Reproduce verbatim the lines that begin at the start and end with the line containing "Describe the element at coordinates (554, 1237)", including both ends.

[[ Records provided, beginning ]]

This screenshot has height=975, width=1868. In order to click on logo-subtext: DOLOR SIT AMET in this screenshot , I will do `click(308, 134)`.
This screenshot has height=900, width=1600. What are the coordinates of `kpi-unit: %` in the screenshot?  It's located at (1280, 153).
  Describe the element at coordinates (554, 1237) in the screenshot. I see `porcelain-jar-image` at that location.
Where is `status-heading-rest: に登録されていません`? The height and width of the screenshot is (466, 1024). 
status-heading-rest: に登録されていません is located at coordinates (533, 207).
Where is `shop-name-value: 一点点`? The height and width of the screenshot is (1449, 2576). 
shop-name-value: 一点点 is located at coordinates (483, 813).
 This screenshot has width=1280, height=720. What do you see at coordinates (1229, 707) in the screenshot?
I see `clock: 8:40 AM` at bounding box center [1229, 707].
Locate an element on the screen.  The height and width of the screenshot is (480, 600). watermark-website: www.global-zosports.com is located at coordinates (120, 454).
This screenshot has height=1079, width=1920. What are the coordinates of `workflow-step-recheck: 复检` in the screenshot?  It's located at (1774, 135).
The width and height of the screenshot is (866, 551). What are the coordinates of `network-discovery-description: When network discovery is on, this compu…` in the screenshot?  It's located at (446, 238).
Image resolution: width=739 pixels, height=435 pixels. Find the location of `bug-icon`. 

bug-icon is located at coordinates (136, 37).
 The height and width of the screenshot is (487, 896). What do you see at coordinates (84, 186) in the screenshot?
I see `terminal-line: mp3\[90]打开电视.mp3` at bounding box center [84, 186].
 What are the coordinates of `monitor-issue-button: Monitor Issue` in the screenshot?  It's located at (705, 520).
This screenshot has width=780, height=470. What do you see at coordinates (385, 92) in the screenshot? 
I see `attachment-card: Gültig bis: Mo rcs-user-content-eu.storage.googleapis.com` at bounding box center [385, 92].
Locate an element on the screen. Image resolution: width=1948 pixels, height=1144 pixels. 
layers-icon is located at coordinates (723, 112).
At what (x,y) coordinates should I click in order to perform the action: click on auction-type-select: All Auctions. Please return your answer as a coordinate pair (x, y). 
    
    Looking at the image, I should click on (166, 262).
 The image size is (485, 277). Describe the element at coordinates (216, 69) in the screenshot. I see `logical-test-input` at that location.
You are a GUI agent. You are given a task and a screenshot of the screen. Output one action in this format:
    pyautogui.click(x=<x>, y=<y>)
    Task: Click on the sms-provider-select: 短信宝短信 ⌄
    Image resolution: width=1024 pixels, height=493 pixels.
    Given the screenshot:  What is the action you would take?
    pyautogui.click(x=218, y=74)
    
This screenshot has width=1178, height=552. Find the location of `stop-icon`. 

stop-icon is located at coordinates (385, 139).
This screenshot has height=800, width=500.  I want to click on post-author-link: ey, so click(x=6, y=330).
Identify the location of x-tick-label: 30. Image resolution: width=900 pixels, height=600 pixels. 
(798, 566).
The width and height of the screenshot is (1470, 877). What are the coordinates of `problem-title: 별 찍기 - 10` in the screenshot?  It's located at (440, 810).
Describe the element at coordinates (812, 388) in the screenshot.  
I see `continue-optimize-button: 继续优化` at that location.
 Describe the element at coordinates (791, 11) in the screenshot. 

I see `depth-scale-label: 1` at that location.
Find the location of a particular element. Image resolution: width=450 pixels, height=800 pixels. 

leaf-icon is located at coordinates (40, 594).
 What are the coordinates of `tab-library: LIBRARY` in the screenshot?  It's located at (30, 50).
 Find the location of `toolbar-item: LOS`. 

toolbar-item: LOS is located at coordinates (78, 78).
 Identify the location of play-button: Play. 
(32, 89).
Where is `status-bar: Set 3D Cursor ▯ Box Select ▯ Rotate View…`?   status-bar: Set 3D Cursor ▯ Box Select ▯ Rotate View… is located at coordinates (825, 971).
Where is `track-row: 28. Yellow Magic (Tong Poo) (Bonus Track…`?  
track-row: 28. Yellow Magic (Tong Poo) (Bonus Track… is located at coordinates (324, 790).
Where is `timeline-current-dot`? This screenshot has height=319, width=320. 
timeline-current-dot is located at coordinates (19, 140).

[[ Records provided, end ]]

*Exercise answer*
This screenshot has height=975, width=1868. In order to click on logo-subtext: DOLOR SIT AMET in this screenshot , I will do `click(308, 134)`.
This screenshot has height=900, width=1600. What are the coordinates of `kpi-unit: %` in the screenshot?  It's located at (1280, 153).
  Describe the element at coordinates (554, 1237) in the screenshot. I see `porcelain-jar-image` at that location.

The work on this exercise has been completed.